Sun Drops vs RAL 290-6
Sun Drops (Cloverdale Paint) and RAL 290-6 (RAL Effect) come from different manufacturers. These are both beiges, so the question isn't which hue to choose — it's where within beige to land. The 6-point LRV gap — 50 for Sun Drops vs 44 for RAL 290-6 — means Sun Drops will open up a space more effectively. A ΔE of 11.7 puts these firmly in different territory — two distinct design choices rather than close alternatives. Below you'll find 2 real-room photo comparisons where both colors appear side by side, plus 5 simulated room previews.

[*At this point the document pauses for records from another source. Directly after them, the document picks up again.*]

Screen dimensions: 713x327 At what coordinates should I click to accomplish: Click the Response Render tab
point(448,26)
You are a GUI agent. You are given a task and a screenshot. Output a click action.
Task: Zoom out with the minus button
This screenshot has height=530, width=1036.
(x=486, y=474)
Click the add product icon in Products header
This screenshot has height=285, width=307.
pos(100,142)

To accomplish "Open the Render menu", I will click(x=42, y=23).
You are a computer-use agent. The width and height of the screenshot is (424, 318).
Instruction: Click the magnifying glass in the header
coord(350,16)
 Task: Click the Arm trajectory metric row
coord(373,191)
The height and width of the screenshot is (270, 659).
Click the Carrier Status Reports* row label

Sun Drops vs RAL 290-6 in Real Spaces
2 real rooms side by side. Seeing Sun Drops and RAL 290-6 in actual rooms makes the difference concrete; browse the spaces below to get a feel for how each color lives on a wall.
Living Room
A living room wall sees more varied light than almost any other surface in the house, which makes the choice between these two more nuanced than a chip suggests. Sun Drops reads slightly lighter here — a subtle but real difference in how open the space feels.
Bathroom
Small bathrooms intensify color. A shade that seems quiet in a larger room can feel immersive when you're surrounded by it on four walls. Sun Drops has the edge in reflectance, which shows as a quiet sense of added space rather than an obvious contrast.
Color Details
Sun Drops vs RAL 290-6 Simulated Comparison
5 simulated room previews — drag the slider on each to see Sun Drops on one side and RAL 290-6 on the other.
Digital color is approximate. These simulations are generated from the manufacturer's hex values and overlaid on grayscale room photos — your screen's calibration, brightness, and viewing angle all affect how they render. Before committing to either color, test physical samples in your own space under the light you actually live with.
More Sun Drops comparisons
See how Sun Drops stacks up against other well-photographed colors across different brands and tones.